**PAGE EXCERPT**
────────────────────

Re: Disallow cancellation of waiting for synchronous replication

From: Fujii Masao <masao(dot)fujii(at)oss(dot)nttdata(dot)com>
To: Andrey Borodin <x4mmm(at)yandex-team(dot)ru>, Jeff Davis <pgsql(at)j-davis(dot)com>
Cc: Marco Slot <marco(at)citusdata(dot)com>, PostgreSQL Hackers <pgsql-hackers(at)lists(dot)postgresql(dot)org>, dim(at)tapoueh(dot)org, milyutinma(at)gmail(dot)com
Subject: Re: Disallow cancellation of waiting for synchronous replication
Date: 2021-03-11 14:15:46
Message-ID: 4f8d54c9-6f18-23d5-c4de-9d6656d3a408@oss.nttdata.com
Views: Raw Message | Whole Thread | Download mbox | Resend email
Thread:
Lists: pgsql-hackers

On 2020/12/09 18:07, Andrey Borodin wrote:
>
>
>> 9 июня 2020 г., в 23:32, Jeff Davis <pgsql(at)j-davis(dot)com> написал(а):
>>
>>
>
> After using a patch for a while it became obvious that PANICing during termination is not a good idea. Even when we wait for synchronous replication. It generates undesired coredumps.

────────────────────

**DATA SECTION**
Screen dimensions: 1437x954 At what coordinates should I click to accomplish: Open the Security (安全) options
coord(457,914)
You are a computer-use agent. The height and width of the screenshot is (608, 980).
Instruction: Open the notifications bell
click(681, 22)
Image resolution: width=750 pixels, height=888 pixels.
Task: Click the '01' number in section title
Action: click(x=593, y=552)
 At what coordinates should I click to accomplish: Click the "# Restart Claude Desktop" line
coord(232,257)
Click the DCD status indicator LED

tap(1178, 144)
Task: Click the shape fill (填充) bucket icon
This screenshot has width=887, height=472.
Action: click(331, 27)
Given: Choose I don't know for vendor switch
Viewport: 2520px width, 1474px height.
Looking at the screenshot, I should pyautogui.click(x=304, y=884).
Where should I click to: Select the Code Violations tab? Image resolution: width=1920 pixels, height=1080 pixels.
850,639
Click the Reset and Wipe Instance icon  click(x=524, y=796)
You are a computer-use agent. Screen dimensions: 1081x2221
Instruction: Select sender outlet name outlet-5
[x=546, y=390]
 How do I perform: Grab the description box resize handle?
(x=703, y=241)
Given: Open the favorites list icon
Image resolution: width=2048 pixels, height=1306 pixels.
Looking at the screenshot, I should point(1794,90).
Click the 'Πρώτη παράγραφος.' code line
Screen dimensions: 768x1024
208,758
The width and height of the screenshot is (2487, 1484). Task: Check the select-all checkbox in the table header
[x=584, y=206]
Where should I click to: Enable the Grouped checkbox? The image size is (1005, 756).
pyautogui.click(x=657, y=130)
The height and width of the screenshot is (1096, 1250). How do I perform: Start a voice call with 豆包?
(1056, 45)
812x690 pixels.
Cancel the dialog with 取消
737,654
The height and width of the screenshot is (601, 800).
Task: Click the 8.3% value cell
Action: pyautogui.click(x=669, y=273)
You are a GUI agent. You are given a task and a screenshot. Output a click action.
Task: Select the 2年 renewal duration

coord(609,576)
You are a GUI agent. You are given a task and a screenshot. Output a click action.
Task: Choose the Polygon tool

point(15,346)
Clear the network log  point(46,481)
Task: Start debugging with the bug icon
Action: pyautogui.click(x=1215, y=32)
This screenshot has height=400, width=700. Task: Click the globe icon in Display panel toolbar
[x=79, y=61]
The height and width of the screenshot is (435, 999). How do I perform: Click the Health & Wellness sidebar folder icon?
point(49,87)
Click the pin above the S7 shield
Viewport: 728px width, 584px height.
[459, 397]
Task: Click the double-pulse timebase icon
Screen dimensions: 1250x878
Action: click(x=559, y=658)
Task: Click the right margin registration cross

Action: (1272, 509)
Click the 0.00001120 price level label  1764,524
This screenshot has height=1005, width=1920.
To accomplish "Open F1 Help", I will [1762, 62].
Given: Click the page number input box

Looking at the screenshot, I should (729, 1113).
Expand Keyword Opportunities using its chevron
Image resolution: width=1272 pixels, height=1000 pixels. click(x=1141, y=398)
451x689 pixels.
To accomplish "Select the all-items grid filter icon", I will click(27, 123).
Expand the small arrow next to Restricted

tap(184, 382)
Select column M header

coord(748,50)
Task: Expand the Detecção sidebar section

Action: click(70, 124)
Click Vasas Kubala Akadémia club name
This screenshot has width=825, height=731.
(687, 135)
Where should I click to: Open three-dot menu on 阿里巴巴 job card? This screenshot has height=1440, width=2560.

────────────────────

**EXERCISE REQUIREMENTS**
Condense the quoted paragraph in the synchronous replication message that begins "After using a patch for a while" into a single sentence that keeps its main facts. The records have no role in this work.

**TASK ANSWER**
Using the patch for a while showed that PANICing during termination is a bad idea, even when waiting for synchronous replication, because it produces undesired coredumps.